300 is quite the confused movie. There are times when its unoriginality is glaring, like in a scene stolen to a tee straight from the finale of Gladiator, juxtaposing the death of our hero King Leonidas with images of his young son and wife running in a dark field of grain. Then there are times when it tries so hard to be unique it’s ludicrous, such as a scene in a Persian army camp where totally inexplicable things are going on including, but not limited to, a near-orgy, a squirming limbless man, and a goat playing the flute, that leaves one scoffing a little.
When my brother first excitedly described the plot of the movie to me, I was looking forward to the Alamo meets Ancient Greece; a pretty standard movie featuring a battle against unreal odds, showboating irrational bravery and some cool fighting. In part, that’s what I got. The movie certainly did feature some ridiculous acts of bravery, with a solid basis of arrogance and pride, as well as an abundance of eye-candy battle sequences.

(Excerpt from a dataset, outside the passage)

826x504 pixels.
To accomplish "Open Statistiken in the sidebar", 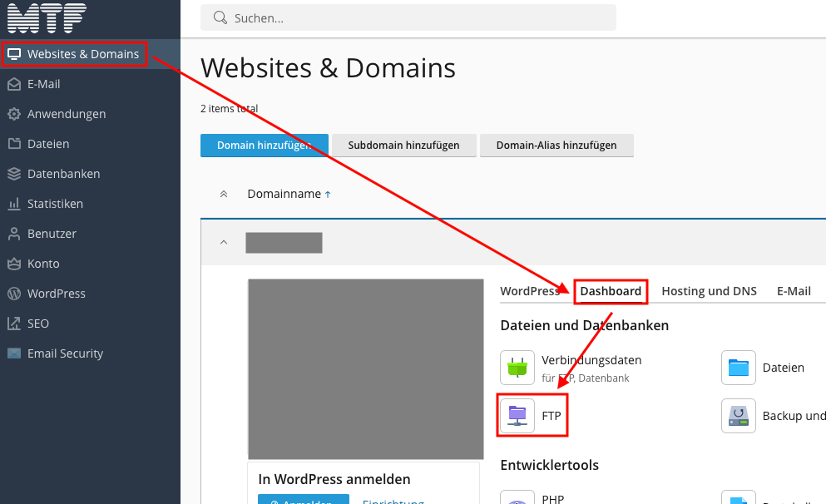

The style in which the film is shot is anything but conventional though. Much like the last adaptation of a Frank Miller graphic novel, Sin City, the film is shot in a highly surreal manner, exaggerating the features of both people and landscapes and setting everything to a background of hazy skies and contrasting vibrant wardrobes.
The appeal of 300 lies almost entirely with the simple visual spectacle it presents. The film is light on narrative, barring a subplot with Leonidas’ wife working the corrupt Spartan Senate. The only real dramatic twist in regards to the warfront is a betrayal that can be seen from an hour away and one that could have easily been prevented in the first place had King Leonidas used any common sense at that. The simple delight of watching the mesmerizing superhuman fight scenes and the beauty of a plethora of fantastic shots and camera angles, especially one showing the broken reflection of a spear’s path as it climbs a flight of stairs or a tragic side-view of Persians being forced off a cliff reminiscent of ill-fated bison, more than make up for any lack of plot-based intrigue. This is not the thinking-man’s film but instead is a flick intended for the pleasure of a thrill seeking movie-goer, and that’s all I really wanted from the movie anyway.